Cathy, aide médico-psychologiquefranceinfo
Quitter son emploi d'aide médico-psychologique est un déchirement pour Cathy mais la colère prend le dessus. "C’est comme si on me pliait le bras et qu’on me faisait une injection", explique-t-elle. Cette soignante qui vit seule avec ses deux enfants s'interroge sur son avenir mais pour le moment elle vit "au jour le jour", raconte-t-elle. "Je suis en train de chercher un petit taf, du travail en usine. Je me suis renseignée pour enchaîner des CDD. Du travail, il y en a", dit-elle. Une de ses collègues, non-vaccinée également, a d'ores et déjà suspendu son crédit immobilier pour ne pas se mettre en difficulté financièrement.
Recours aux agences d'intérim pour l'employeur ou congés anticipés pour l'employé
Parmi les salariés de cette structure, d'autres ne connaîtront pas cette période de doute. Virginie a reçu ses deux injections en avril, mais cette éducatrice respecte le choix de ses collègues qui refusent de se faire vacciner contre le Covid-19. "Je suis qui pour leur dire ‘va te faire vacciner ou fais ci, fais ça ?' Ils acceptent mon choix et moi j’accepte le leur. Je ne supporte pas les injonctions, on n’est pas des enfants", insiste-t-elle.
Le personnel non-vacciné de l'association n'est déjà plus inscrit sur les plannings. La direction a fait appel à une agence d'intérim pour assurer les remplacements. D'autres d'établissements de santé ont trouvé un arrangement avec certains salariés qui poseront leurs congés afin de déstabiliser le moins possible l'organisation interne. Enfin, il y aura une tolérance pour ceux qui prouveront qu'ils ont pris rendez-vous dans les prochains jours afin de se faire vacciner.
Les soignants non-vaccinés ne risquent pas tous la suspension
Les personnels concernés par la vaccination obligatoire et qui ne le seraient pas ne seront pas suspendus s'ils sont actuellement en arrêt maladie. Mais pour éviter toute tentation, la Sécurité sociale prévient que les contrôles seront renforcés pour débusquer les arrêts maladie de complaisance. Deux autres exceptions sont également prévues dans la loi. Premièrement, les personnes qui doivent attendre entre trois et six mois après avoir contracté le Covid-19 pour pouvoir être vaccinées. Puis celles qui présenteront une ordonnance de contre-indication médicale parce qu'elles sont allergiques aux vaccins par exemple. Mais cela concerne tout au plus quelques centaines de cas.

* Activité *
Pouvez-vous reprendre l'article sur les soignants non vaccinés et le poursuivre à partir de sa dernière phrase ? Les enregistrements ne sont pas utiles ici.

* Enregistrements fournis *
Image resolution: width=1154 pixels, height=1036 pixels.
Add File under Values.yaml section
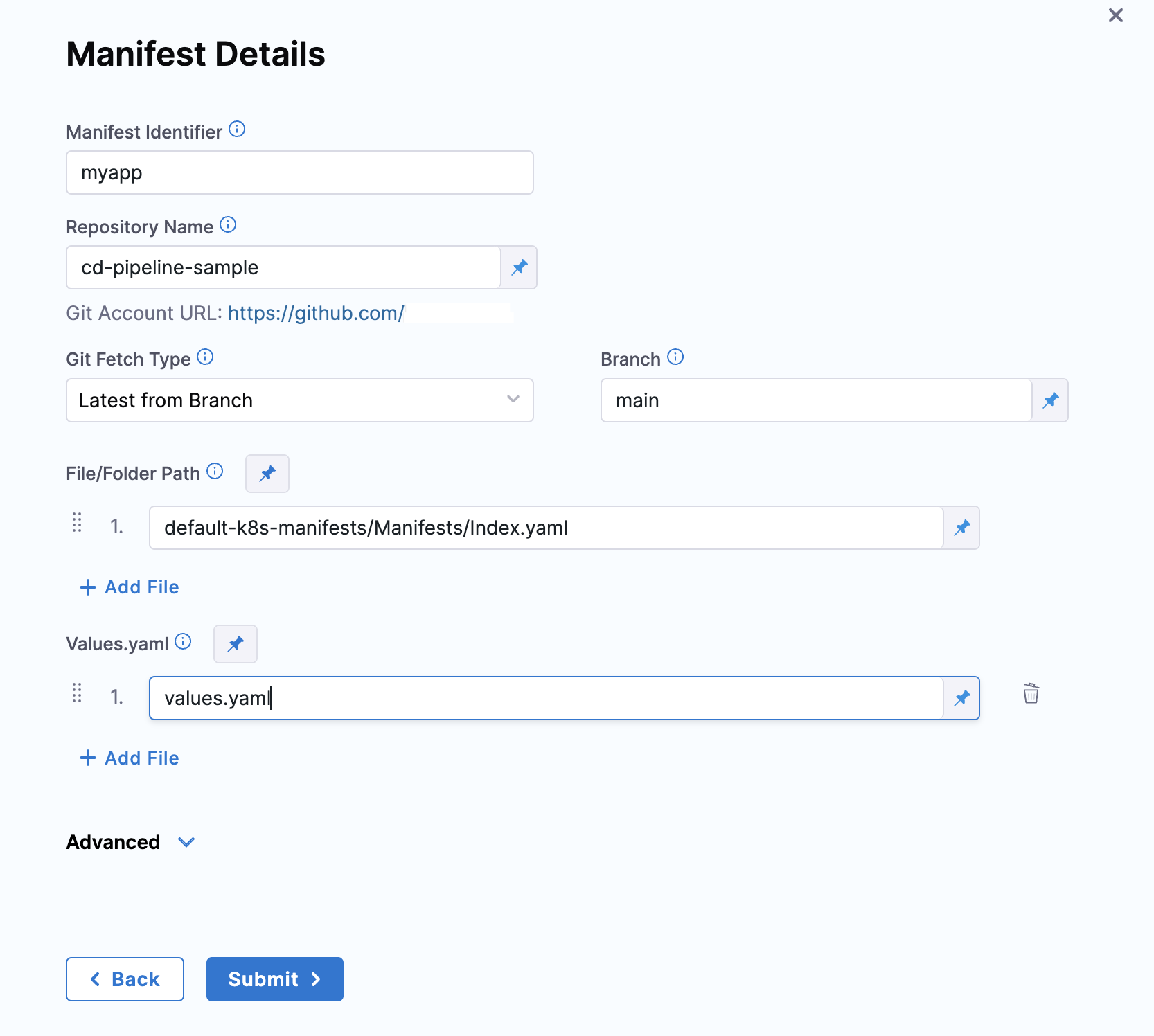[130, 758]
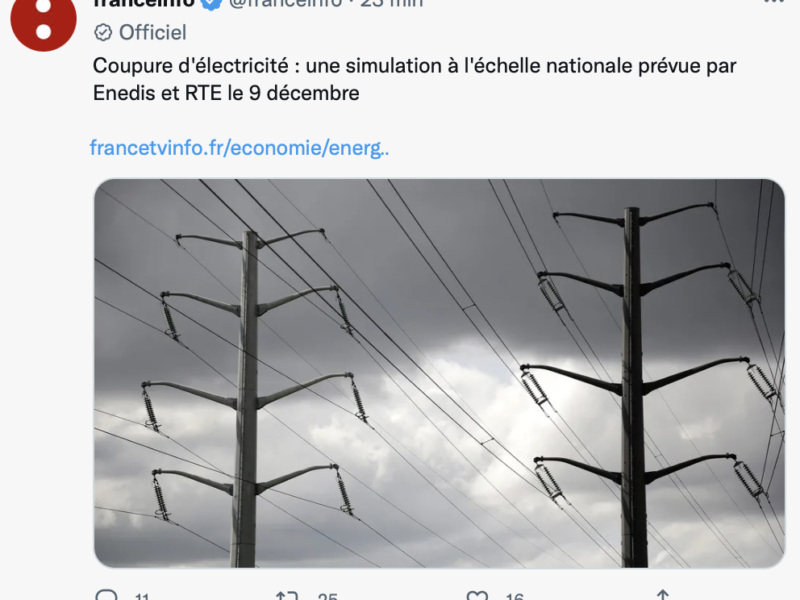800x600 pixels.
Task: Open the @franceinfo handle link
Action: pos(286,3)
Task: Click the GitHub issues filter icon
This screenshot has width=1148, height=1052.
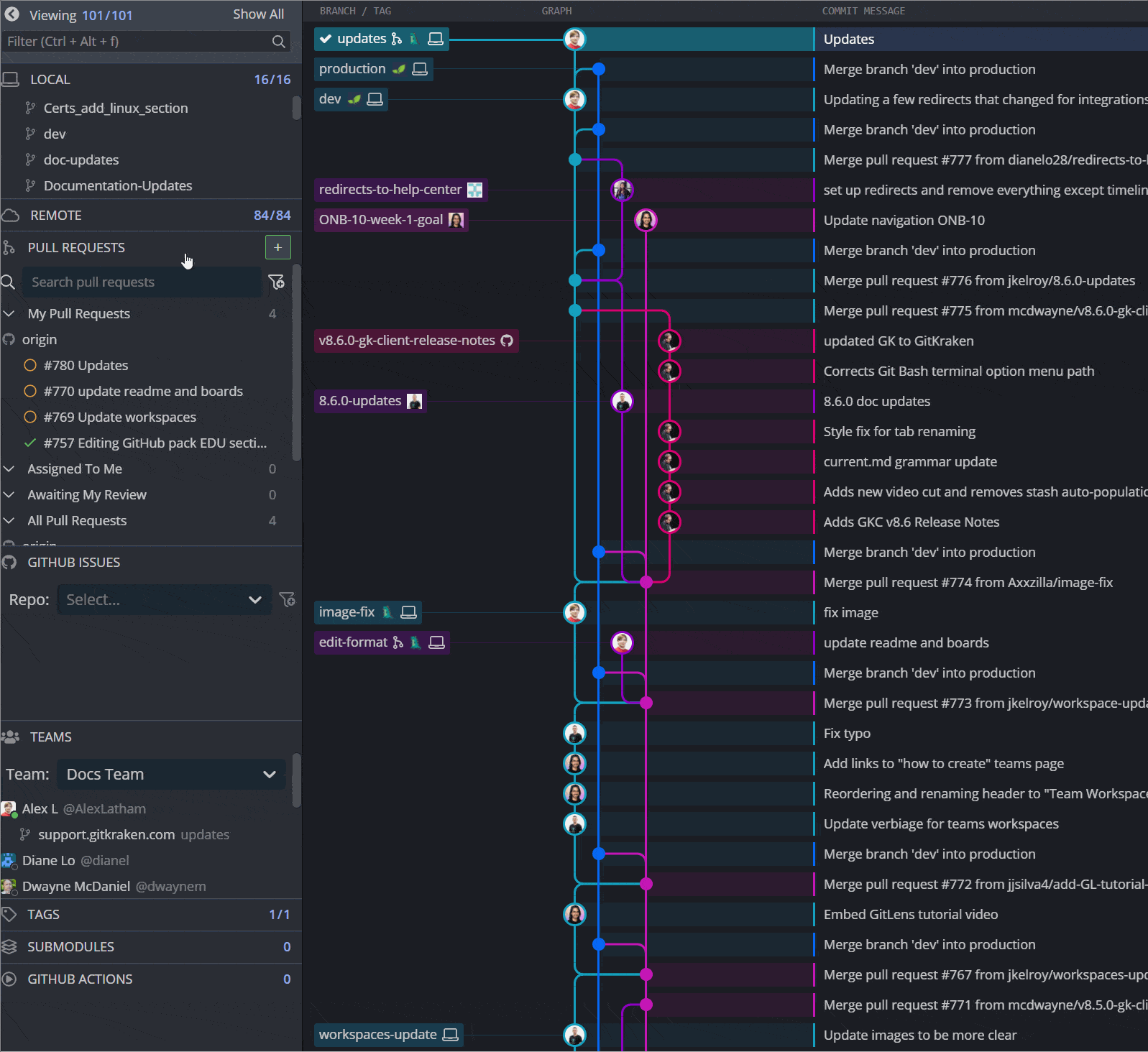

* Réponse proposée *
Par ailleurs, lors d'une conférence de presse le 26 août dernier, le ministre de la Santé Olivier Véran a annoncé que "considérant la situation épidémique et la mobilisation totale de tous les soignants, de tous les directeurs d’hôpitaux, pour sauver un maximum de vies dans des conditions difficiles, on n’allait pas leur rajouter la contrainte de l’obligation vaccinale." Il a toutefois précisé que cette dispense ne concernait que "les seuls territoires ultra-marins touchés par la vague", [la Martinique et la Guadeloupe ] et qu'elle était temporaire. Depuis, le ministère de la Santé a précisé qu'il y aurait effectivement une souplesse dans les contrôles, mais uniquement pour les personnels qui travaillent dans les unités Covid de ces départements.
Mais l'obligation vaccinale concerne la majorité d'entre eux
L'obligation vaccinale s'impose donc à tous les autres personnels concernés par la mesure, à savoir ceux qui travaillent dans un service non-Covid à l'hôpital, dans les Ehpad, aux professionnels de santé libéraux (dentistes, sage-femmes, généralistes, pharmaciens, etc.), à ceux qui travaillent auprès de personnes vulnérables comme dans les structures d'accueil de personnes handicapées, ou encore les aides à domicile.
Par ailleurs, les soignants ne sont pas les seuls concernés, il y a également les vigiles, les informaticiens, les secrétaires médicales ou encore les cuisiniers de ces structures. Mais seront-ils vraiment sanctionnés, au risque de déstabiliser le système de soins ? En Guadeloupe et Martinique par exemple, seuls un tiers des personnels d'Ehpad sont aujourd'hui vaccinés.